Andrew Warren, UBC Mathematics
September 16, 2024 3:00 pm LSK 306

Given a data distribution that is concentrated around a one-dimensional structure, can we infer that structure? We consider versions of this problem where the distribution resides in a metric space and the 1d structure is assumed to either be the range of an absolutely continuous curve, a connected set of finite 1d Hausdorff measure, or a general 1-rectifiable set. In each of these cases, we relate the inference task to solving a variational problem where there is a trade-off between data fidelity and simplicity of the inferred structure; the variational problems we consider are closely related to the so-called “principal curve” problem of Hastie and Steutzle as well as the “average-distance problem” of Buttazzo, Oudet, and Stepanov.
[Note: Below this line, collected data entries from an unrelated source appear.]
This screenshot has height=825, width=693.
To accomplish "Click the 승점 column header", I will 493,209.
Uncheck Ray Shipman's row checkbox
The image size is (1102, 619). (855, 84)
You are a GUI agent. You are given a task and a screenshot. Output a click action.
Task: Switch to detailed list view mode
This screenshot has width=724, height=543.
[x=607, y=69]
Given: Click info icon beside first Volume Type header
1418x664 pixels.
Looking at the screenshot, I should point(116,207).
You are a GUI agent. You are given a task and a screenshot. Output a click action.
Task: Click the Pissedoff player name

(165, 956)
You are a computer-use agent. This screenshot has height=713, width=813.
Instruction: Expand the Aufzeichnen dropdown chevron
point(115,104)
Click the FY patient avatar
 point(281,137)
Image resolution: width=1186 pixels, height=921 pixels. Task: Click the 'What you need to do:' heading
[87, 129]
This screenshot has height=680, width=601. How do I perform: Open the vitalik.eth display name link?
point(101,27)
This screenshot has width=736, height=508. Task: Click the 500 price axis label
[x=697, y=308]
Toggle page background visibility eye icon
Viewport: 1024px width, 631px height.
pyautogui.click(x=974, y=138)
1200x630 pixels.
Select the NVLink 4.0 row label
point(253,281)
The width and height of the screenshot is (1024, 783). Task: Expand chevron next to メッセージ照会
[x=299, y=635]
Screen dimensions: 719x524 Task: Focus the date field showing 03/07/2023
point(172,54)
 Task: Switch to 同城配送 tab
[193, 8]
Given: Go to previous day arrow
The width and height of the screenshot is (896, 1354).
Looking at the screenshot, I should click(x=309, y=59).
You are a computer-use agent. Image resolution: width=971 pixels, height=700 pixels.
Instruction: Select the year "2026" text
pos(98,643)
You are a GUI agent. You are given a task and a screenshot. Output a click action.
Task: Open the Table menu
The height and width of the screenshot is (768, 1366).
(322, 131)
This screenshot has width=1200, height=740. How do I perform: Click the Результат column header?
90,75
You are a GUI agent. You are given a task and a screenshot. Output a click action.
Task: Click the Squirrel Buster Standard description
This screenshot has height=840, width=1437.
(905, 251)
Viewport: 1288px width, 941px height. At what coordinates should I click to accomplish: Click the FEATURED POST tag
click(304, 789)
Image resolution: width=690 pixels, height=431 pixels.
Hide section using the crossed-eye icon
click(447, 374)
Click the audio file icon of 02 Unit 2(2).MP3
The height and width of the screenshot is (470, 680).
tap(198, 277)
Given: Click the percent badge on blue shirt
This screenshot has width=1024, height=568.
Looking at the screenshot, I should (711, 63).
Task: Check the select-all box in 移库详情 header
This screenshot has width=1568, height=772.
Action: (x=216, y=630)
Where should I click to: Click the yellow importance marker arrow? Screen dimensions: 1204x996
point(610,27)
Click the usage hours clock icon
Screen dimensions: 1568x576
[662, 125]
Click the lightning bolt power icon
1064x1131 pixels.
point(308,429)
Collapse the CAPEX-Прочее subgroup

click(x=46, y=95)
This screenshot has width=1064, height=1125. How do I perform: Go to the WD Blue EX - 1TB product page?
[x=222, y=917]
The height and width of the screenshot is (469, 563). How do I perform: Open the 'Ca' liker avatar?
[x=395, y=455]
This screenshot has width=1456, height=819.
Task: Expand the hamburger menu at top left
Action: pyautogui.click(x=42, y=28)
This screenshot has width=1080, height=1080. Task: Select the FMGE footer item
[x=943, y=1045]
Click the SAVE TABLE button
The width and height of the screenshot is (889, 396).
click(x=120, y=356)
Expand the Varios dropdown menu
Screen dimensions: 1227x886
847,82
For each of the variational problems under consideration, we establish existence of minimizers, stability with respect to the data distribution, and consistency of a discretization scheme which is amenable to Lloyd-type numerical methods. Lastly, we consider applications to estimation of stochastic processes from partial observation, as well as the lineage tracing problem from mathematical biology.

This is joint work with Anton Afanassiev, Forest Kobayashi, Young-Heon Kim, and Geoff Schiebinger.

Refreshments will be served preceding the talk, starting at 2:45.